I'd have expected this to find the foreign key and have the join
selectivity of 1.0, but I see it does not due to the fact that one of
the EquivalenceClass has a constant due to the fact.low_card = 1 qual.

In build_join_rel() we call build_joinrel_restrictlist() to get the
join quals that need to be evaluated at the join level, but we only
get the fact.anydata1=dim.anydata1 and fact.anydata2=dim.anydata2
quals there. The low_card qual gets pushed down to the scan level on
each side of the join, so no need for it to get evaluated at the join
level. Later in build_join_rel() we do set_joinrel_size_estimates().
The restrictlist with just the two quals is what we pass to
get_foreign_key_join_selectivity(). Only two of the foreign key
columns are matched there, therefore we don't class that as a match
and just leave it up to the normal selectivity functions.
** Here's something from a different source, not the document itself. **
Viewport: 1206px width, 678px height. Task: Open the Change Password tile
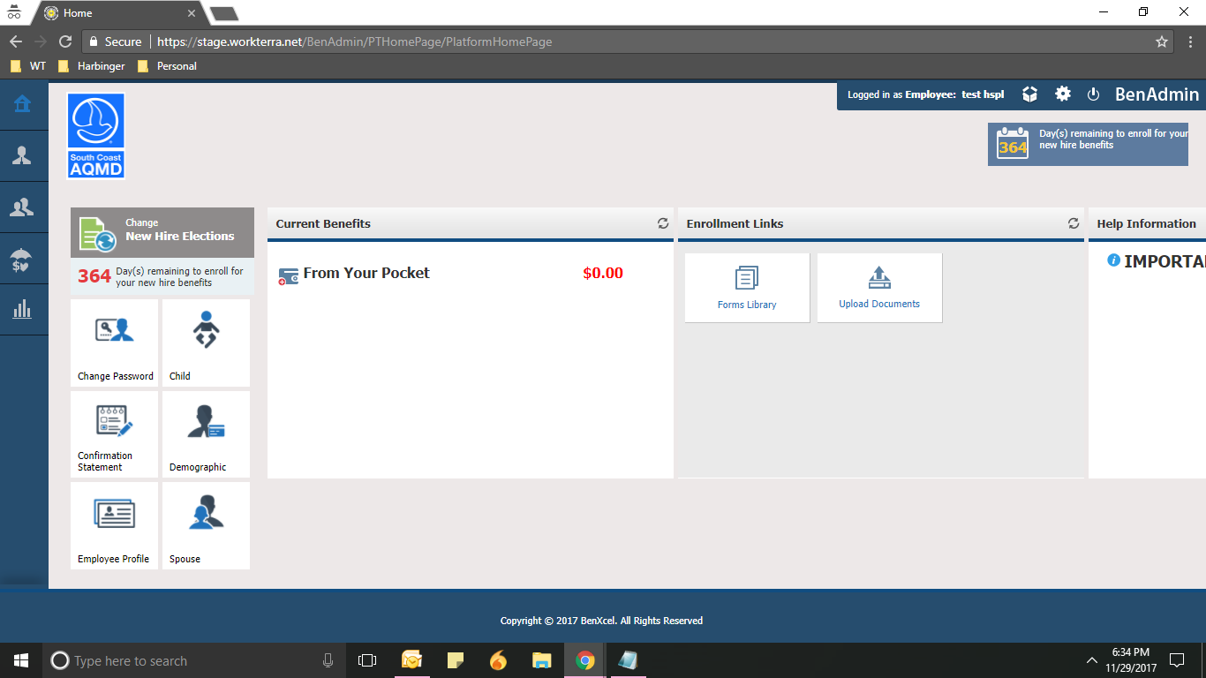tap(115, 343)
I feel like we could probably do better there and perhaps somehow
count ECs with ec_has_const as matched, but there seems to be some
assumptions later in get_foreign_key_join_selectivity() where we
determine the selectivity based on the base rel's tuple count. We'd
need to account for how many rows remainder after filtering the ECs
with ec_has_const == true, else we'd be doing the wrong thing. That
needs more thought than I have time for right now.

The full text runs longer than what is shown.